Navigating the Storms of Life

By Rick Miller, President

2020 has been a year we will never forget.  Global pandemic.  Unemployment.  Bankruptcies.  Social unrest precipitated by racial injustices.  Weddings, funerals and graduations cancelled, postponed or drastically downsized.  Professional sports played without fans.  Working from home.  The proliferation of Zoom conferences.  Isolation and quarantine of the elderly from family and friends.  An election year as negative and divisive as any we have ever experienced.

All the above has occurred in the first seven months of the year.  What else lies before us before 2020 gives way to a new year?  What additional storms will we face?

The reality of life and ministry in the Year of our Lord 2020 is that storms are inevitable and unavoidable.  Rather than spending our time forecasting when the next storm will hit or doing our best to avoid being broadsided by a storm, the teaching and example of Jesus give us a better way to navigate the storms of life.

Jesus tells a parable about wise and foolish builders (Matthew 7:24-27 and Luke 6:46-49).  The point of this parable is to obediently apply the teaching of Jesus to our lives—to put into practice how He taught those who would follow Him to relate to God and others.  The parable Jesus uses relates to the storms of life that we face.  Notice in Matthew’s account, the storm that confronts the wise and foolish builders is described in exactly the same way:

              The rain came down, the streams rose,
              and the winds blew and beat against that house (Mt 7:25).

              The rain came down, the streams rose,
              and the winds blew and beat against that house (Mt 7:25).

The storms of life are unavoidable and inescapable.  They fall upon the wise and the foolish, the just and the unjust, the believer and the nonbeliever.  The difference between the wise and foolish builders in Jesus’ parable is the foundation upon which their respective houses are built—not the absence or presence, or the relative strength of the storm.  The same storm beats against the two houses but the impact is dramatically different.  Of the one, Jesus said “it did not fall, because it had its foundation on the rock” (v 25); but of the other He said, “it fell with a great crash”(v 27).

Storms remind us that foundations are critically important.  They also reveal how solid our foundations are, and sometimes uncover cracks in our foundations.  The teaching of Jesus helps us understand that we cannot always avoid the storms of life, but we can navigate any storm that comes our way by having a solid foundation—a life and ministry built upon the bedrock of belief and trust in our Lord Jesus Christ

Jesus’ teaching about the storms of life is further enhanced by his living example.  In Matthew (8:23-27), Mark (4:35-41), and Luke (8:22-25), we learn about a storm on the Sea of Galilee that threatened the lives of the Twelve as they were navigating their boat to the other side of the lake.  As the boat was being swamped, and they were in great danger, Jesus was asleep in the boat.  Fearing they were about to drown, the disciples woke Jesus up.  Luke’s gospel records that:

He got up and rebuked the wind and the raging waters; the storm subsided, and all was calm.  “Where is your faith?” he asked his disciples.  In fear and amazement they asked one another, “Who is this?  He commands even the winds and the water, and they obey him.” (8:24-25)

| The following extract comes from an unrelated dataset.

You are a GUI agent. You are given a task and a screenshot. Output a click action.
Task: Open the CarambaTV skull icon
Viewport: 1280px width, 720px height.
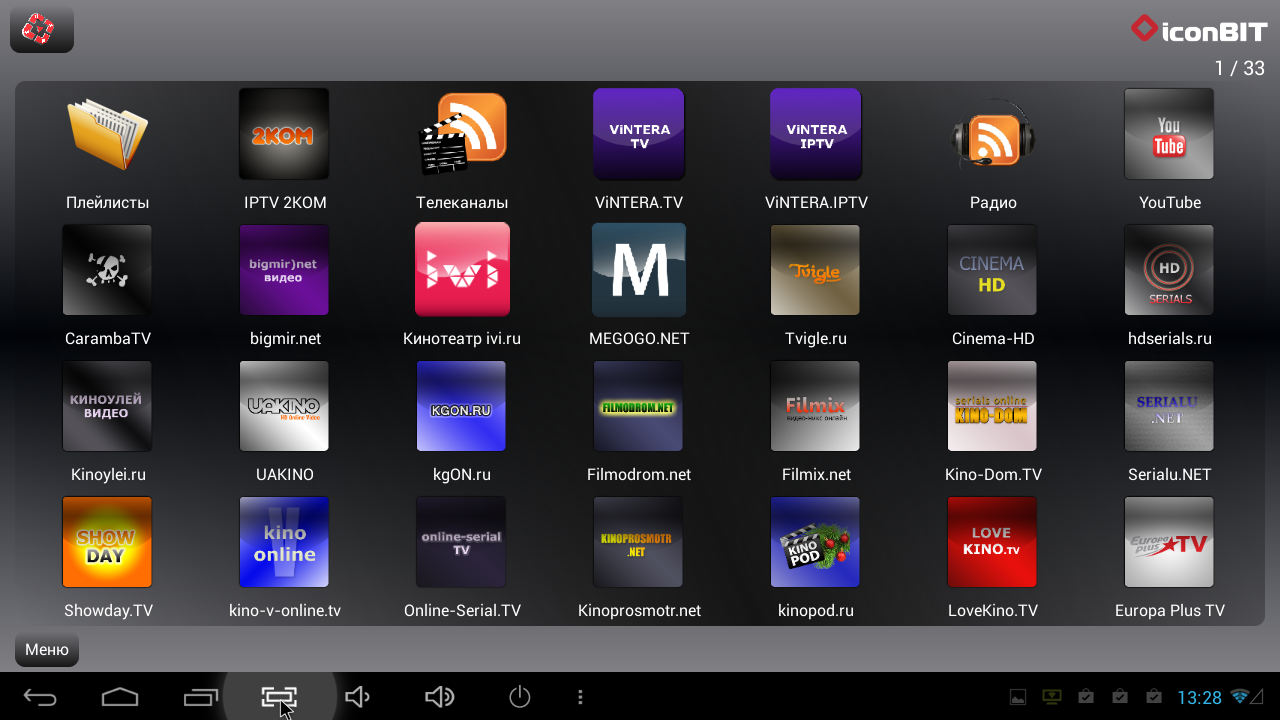click(107, 269)

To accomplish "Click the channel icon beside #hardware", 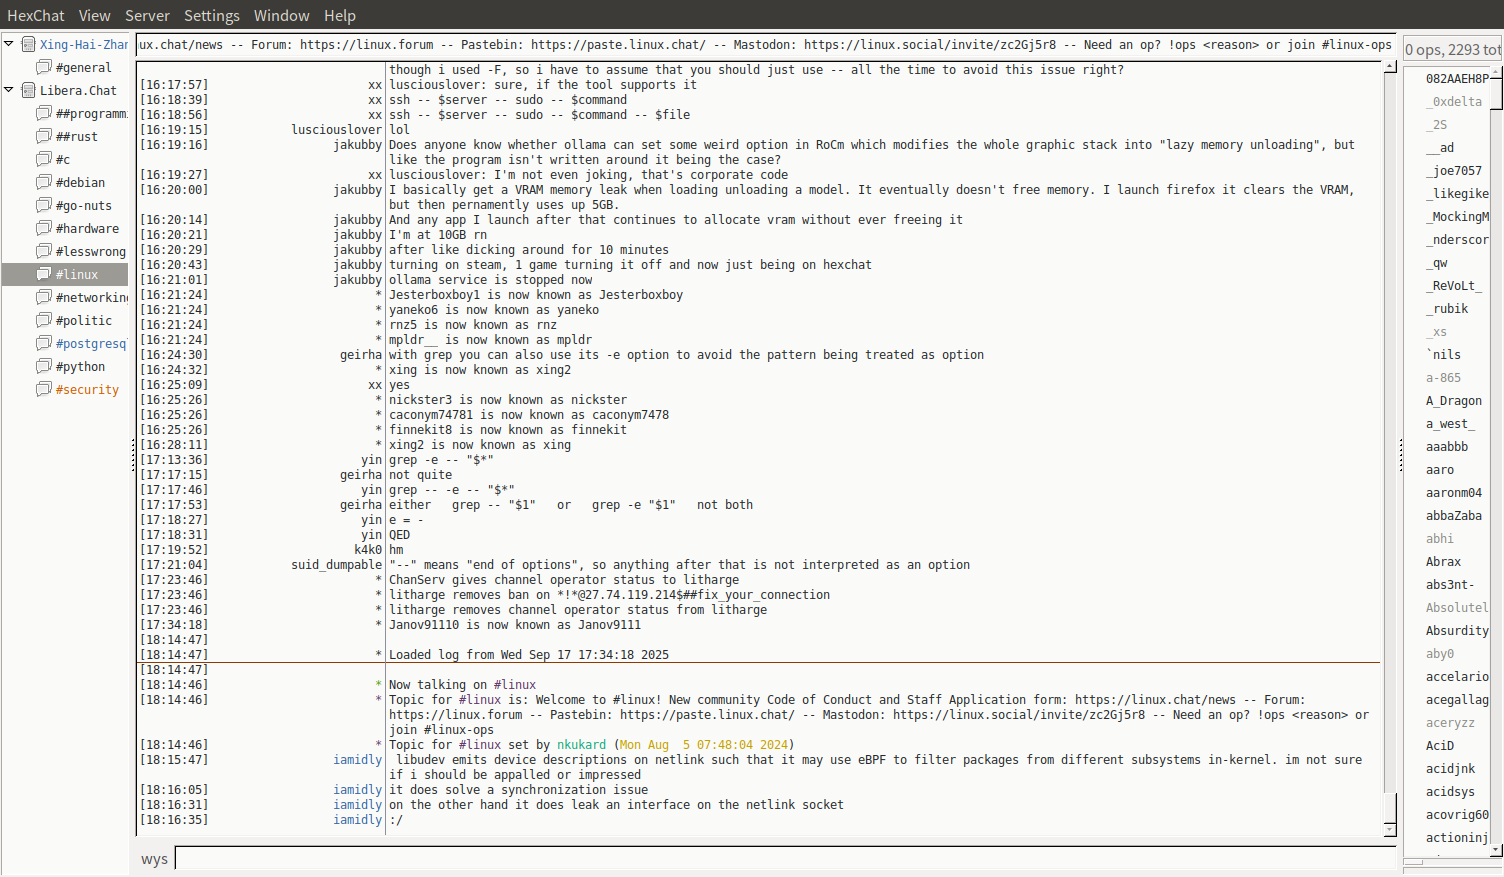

What can we learn from the Twelve about navigating the storms of life?  There’s no safer place in a storm than being in a boat where Jesus is with us.  He is Lord over every storm, and He is worthy of our trust.  We can follow the example of the winds and the water, and simply obey Him.  The storms of life will often show us what or whom we are trusting.  The danger of storms is real, but so is Jesus’ ability to calm the storms of life as we trust Him.  He may not always remove the external storm, but He promises to calm our hearts and fears as we trust in Him.

I invite you to join me in navigating the storms of life by building wisely upon the Rock of our salvation, and remembering the promise of the presence of Jesus that goes with us through every storm to the very end of the age (Matthew 28:29).